# overcoat sizing system?



## Bernard Arnest (Oct 22, 2007)

Hi,

I was browsing overcoats on eBay; and it seems that when the seller listed the given size, then the actual dimensions; they did not match! A size 44 might have almost a 50" chest, for example; though I haven't tallied enough data points to observe a clear pattern.
A 44 sport jacket, I assume, has a 44" chest.

Could someone tell me more about sizing?
Perhaps overcoats are deliberately over-sized to accommodate a sport coat underneath, hence the extra girth...?



thanks!
-Bernard Arnest


----------



## TheEdwardian (Oct 8, 2007)

Garments are always a bit bigger than the size on the label. So for example a size 44 jacket is designed to fit someone with a 44inch chest circumference. So the jacket isn't actually skin tight, there needs to be some allowance. How much depends on the closeness of the intended fit of the garment. And yes, an overcoat will have an extra bit to allow for a shirts and jacket to be worn underneath. Best thing to do is measure an existing coat you like the fit of and compare that to the ebay measurements.


----------



## Cruiser (Jul 21, 2006)

An overcoat is sized to fit "over" a suit or sportcoat. Some folks don't realize this and will purchase an overcoat one size larger than their regular size thinking that they need to do this to make it fit over another jacket. 

I recently noticed that J C Penney put a note to this effect in their catalogue indicating that one should purchase their regular coat size when ordering an overcoat for wear over another coat.

Cruiser


----------



## Pipps (Dec 20, 2005)

A proper overcoat should be made to accommodate the relevant suit underneath.

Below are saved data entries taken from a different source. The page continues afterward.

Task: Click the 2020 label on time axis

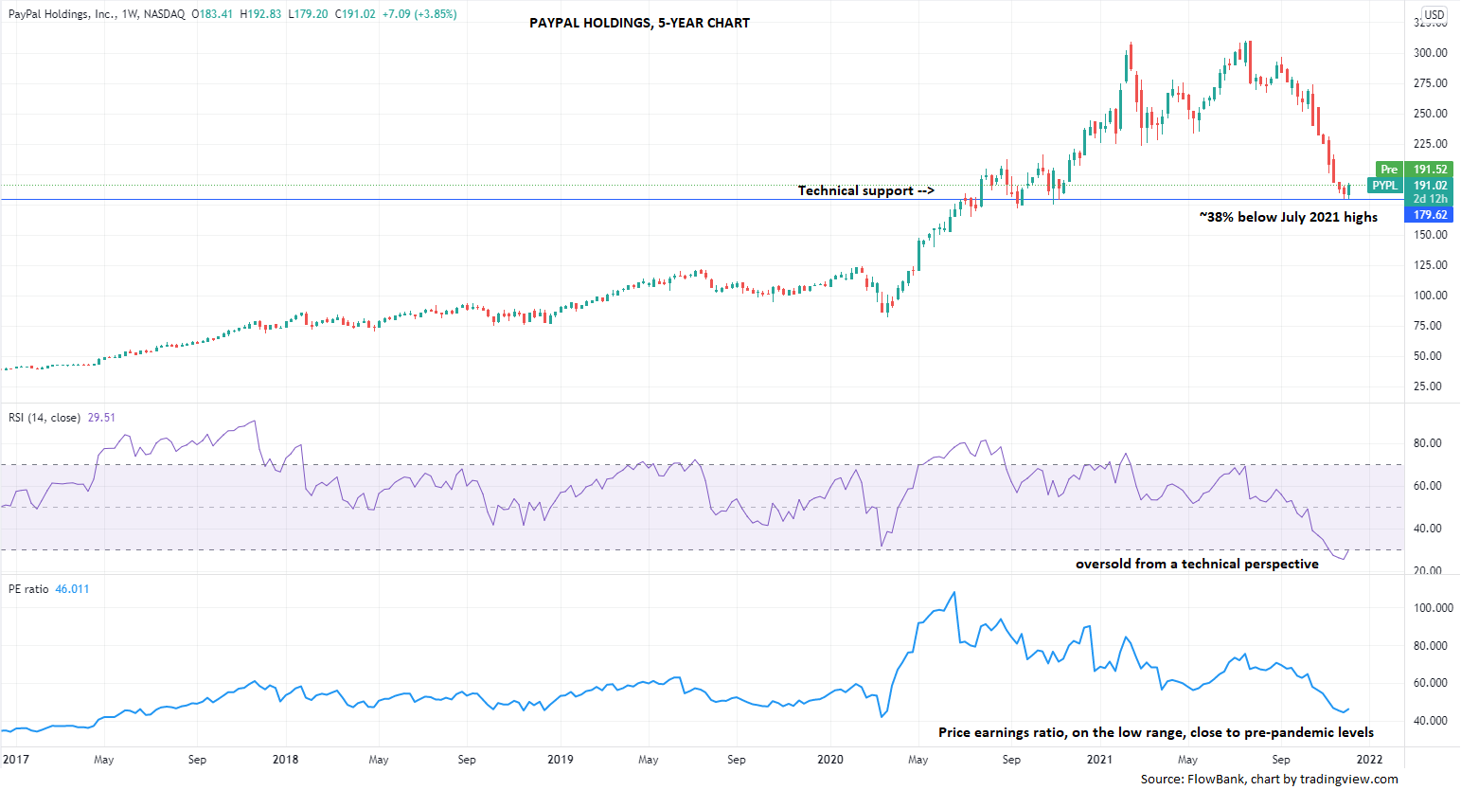Action: click(x=829, y=760)
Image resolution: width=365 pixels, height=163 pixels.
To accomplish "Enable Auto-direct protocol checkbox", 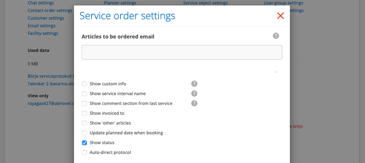I will coord(84,152).
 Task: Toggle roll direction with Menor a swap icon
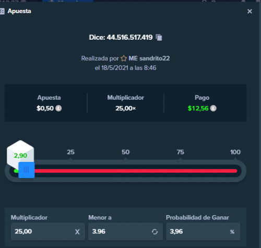click(x=155, y=232)
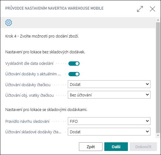
Task: Click the Zpět button
Action: coord(91,147)
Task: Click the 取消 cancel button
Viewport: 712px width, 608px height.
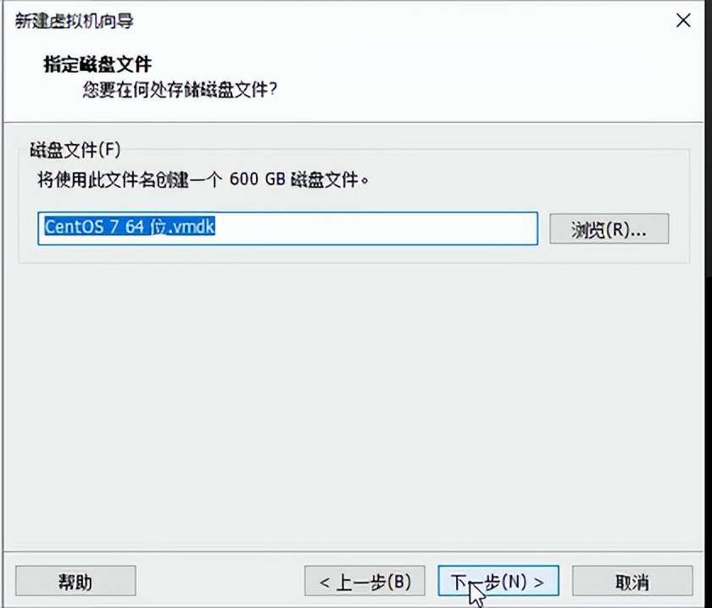Action: 631,582
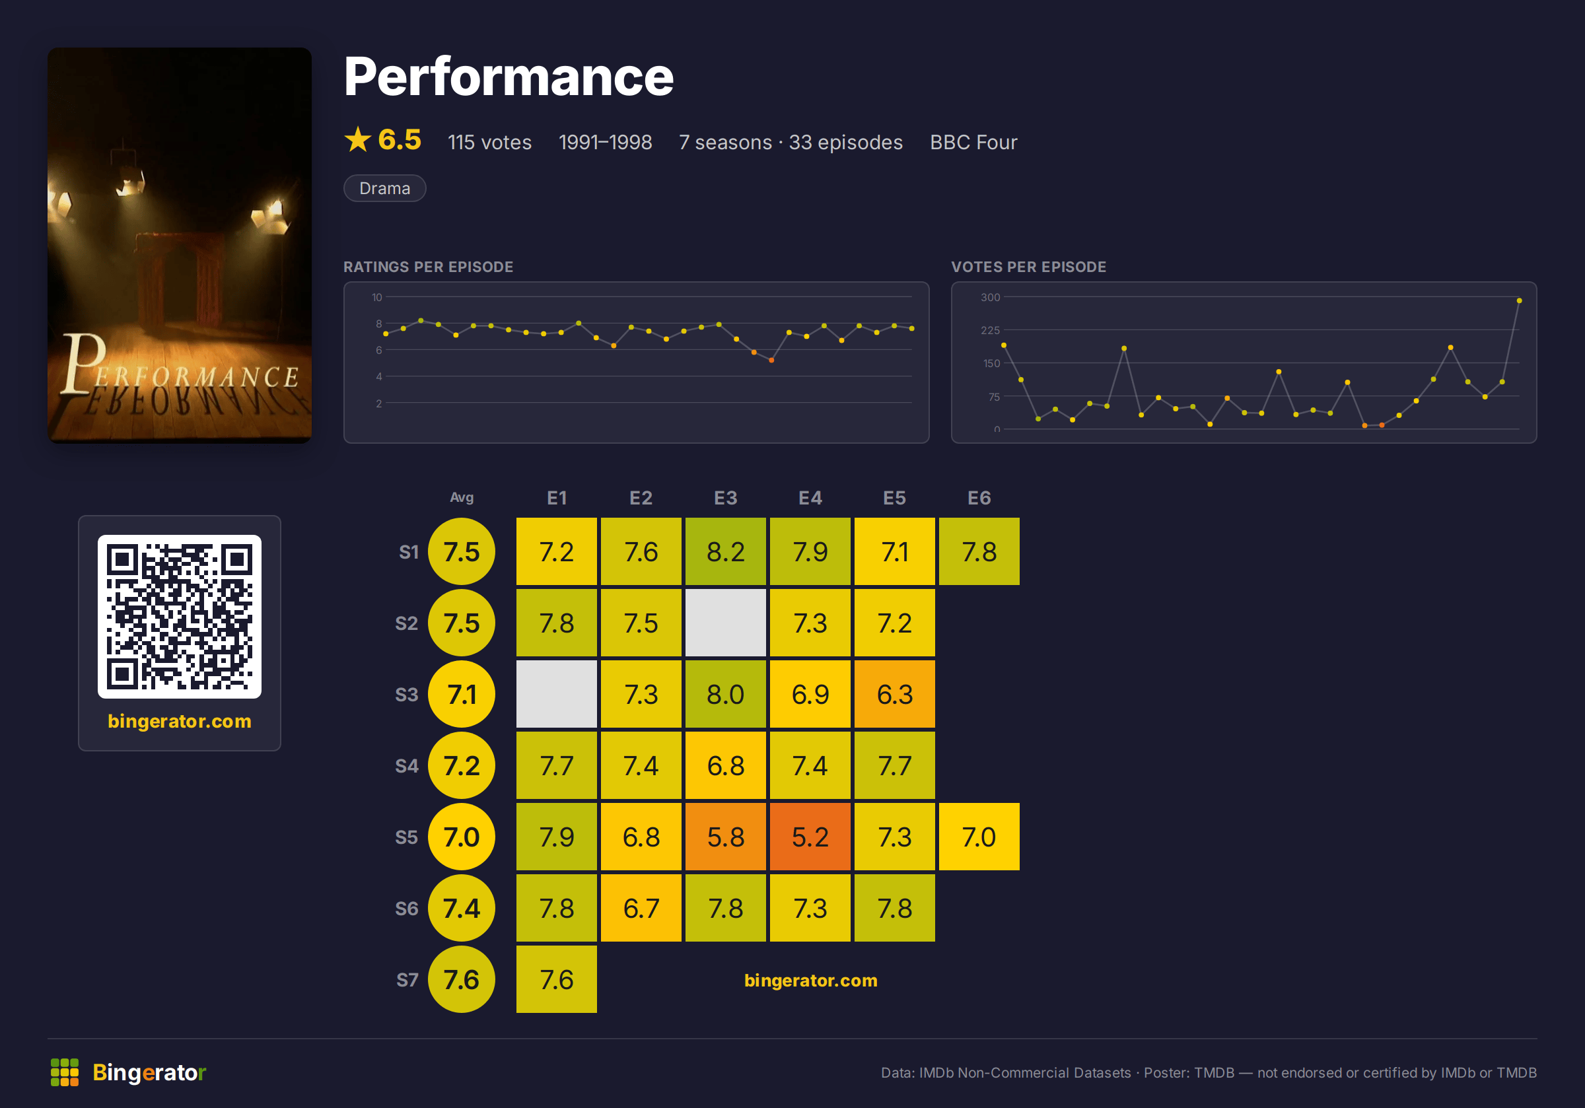Select the S3 E5 cell rated 6.3
This screenshot has height=1108, width=1585.
pos(895,694)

So if you wear a 36R suit jacket then you should opt for a 36R coat. You shouldn't need to go up a size. The coat should be made for your suit jacket to fit underneath.


----------



## Barrister & Solicitor (Jan 10, 2007)

These coat makers have thought about it! and that makes eminent sense. Now, Ebay is an other kettle of fish entirely because sizes are often "guess-timated"


----------



## AlanC (Oct 28, 2003)

Generally you should find that suit/jacket size will correspond to size + 2"-4" (eg, a size 40 would be 42"-44" in the chest). For an overcoat you will find another 2"-4" beyond that. Thus a size 40 overcoat should range from 44"-48" in the chest.


----------



## clothesboy (Sep 19, 2004)

Yeah but......
I also could make neither heads nor tails of overcoat sizing so I did the only reasonable thing I could think of... I measured an old overcoat. Unfortunately this did not solve the problem. I take a 48L in a suit and some some of the measurements given for a 46 overcoat are plenty big enough. My advice is to go by the measurements. Of course, if you don't have an overcoat to measure you're up the proverbial creek.


----------



## Mark from Plano (Jan 29, 2007)

Based on recent experience I'm not sure I'd ever buy an overcoat without trying it on. I wear a 42 suit/sports jacket, but recently purchased a 40 overcoat crazy. It fits perfectly over a suit/sport jacket. A 42 was too big.

Buyer beware.


----------



## guitone (Mar 20, 2005)

I have two coats, one a car coat in a 36 short (I am a 40 short) that I bought a couple of years ago, the other a 38 short. All of the coats I have brought in from STP were too big at 40 and even at 38. You do have to try on to know for sure.

Good luck.


----------



## PJC in NoVa (Jan 23, 2005)

clothesboy said:


> I take a 48L in a suit and some some of the measurements given for a 46 overcoat are plenty big enough.


I wear a 48R suit but typically take a 46R overcoat. When it comes to Burberry trenches and balmacaans, I actually size down two sizes and find that a 44R fits me fine.

The moral of the story is: Overcoats tend to be cut big. My rule of thumb on eBay would be to find out what the tag size is, and look for one tag size down from my suitcoat size (or two sizes down in the case of Burberrys).

That said, I find that "British" overcoats besides Burberrys (the ones I own are mostly US-made anyway) are snug even at my real suit size.

Last winter I fell in the love with the Chas. Tyrwhitt covert coat and ordered one in 46 and one in 48--much to my chagrin, they were both too small, and even the 48 wasn't close to being big enough; it was very tight through the shoulders and across the upper back. It was a shame as I loved the fabric and styling. Someday I guess I'll have to have a covert made to measure.


----------



## Kav (Jun 19, 2005)

Return to Andy's mainpage and scroll down just past the halfway mark. You will come upon Andy's Tutorials. Included is a forum contributor's most helpful article on measuring jackets for EBAY. In a perfect world a 44R overcaot would fit over a 44R suit. In the real world this MAY happen if you indeed buy everything from L'Armee de Salvation rue Rodeo. An noted, the cut and nation of origin will have an effect on fit. A trachten style coat of boiled wool with open underarms for venting is going to fit differently than a raglan sleeved Harris tweed.


----------



## Cool Cal (Jan 19, 2007)

I would never buy an overcoat without trying it on. If that's just not possible, i'd call the company and ask for measurements. Some coats that are "44" fit like 46s and some coats that are "44" fit like 44.


----------